# dlink wireless router suddenly stopped working



## technaive

Hi,

My dlink dir 628 wireless router suddenly stopped working yesterday. If I plug the ethernet cable directly into my computer and the internet works. I see the wireless profile in the options for the wireless internet, but when I try to connect, it is unable to do so.

I've tried resetting the router (using the button on the device) witand reinstalling the router (using the CD), but still not working. Also have tried turning off the modem, router, and restarting my computer.

Any advice? Thanks.


----------



## 2xg

Welcome to TSF,

Are all the wireless devices in your home network unable to connect?

Please see this Tutorial on how to setup your D-Link router without using the CD, which is really unnecessary.

Please post an update.


----------



## technaive

I tried that again. Still not working. My laptop and iphone and my brother's laptop can detect the network (we all see bars or excellent connectivity), but none of us can connect. Even after I've reset the router using the steps you suggested.

Any other advice?


----------



## 2xg

Let's verify if you have all the network cables and connections plugged in to the proper Ports. From the Modem, the network cable need to be plugged in to the Router's WAN or Internet Port. Your computer needs to be wired to the LAN Port of your router.
Choose a diff LAN Port to see if there's an issue with the Port that you're using.

Power Cycle your devices if above is confirmed. The step-by-step guide shd help you.

If above suggestions didn't help at all, perhaps it needs *Mac cloning*, depending on your ISP. Who is your Provider?


----------



## Fred Garvin

Delete your saved wireless profile on your computer. Log into the router go to Wireless Settings then do a manual wireless setup. Disable WPS and set Security Mode to none. Save your settings and try again.


----------

Your objective:
Answer these questions about the router thread:
(a) Which router model does the thread's opening post say stopped working?
(b) Which router port should the network cable from the modem be plugged into?
(c) What does the last post say to set Security Mode to?

Material provided:
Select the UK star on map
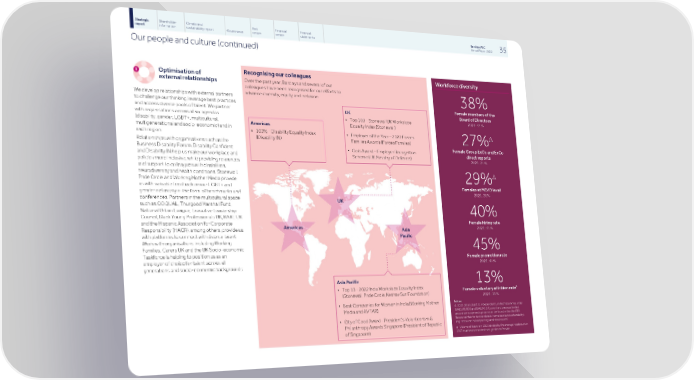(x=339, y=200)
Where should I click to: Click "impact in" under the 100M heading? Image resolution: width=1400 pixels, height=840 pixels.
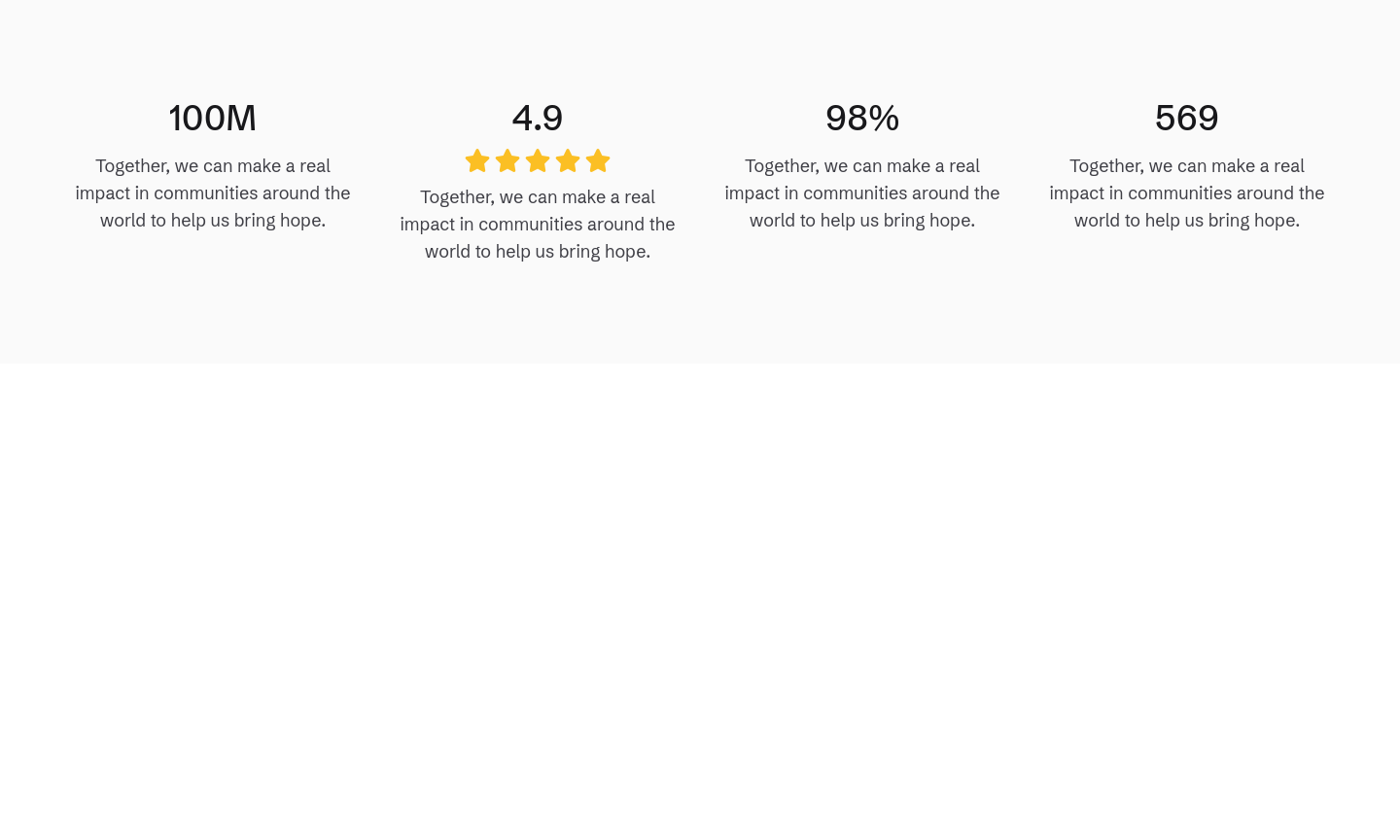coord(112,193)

Output:
(a) A D-Link DIR 628.
(b) The router's WAN or Internet port.
(c) None.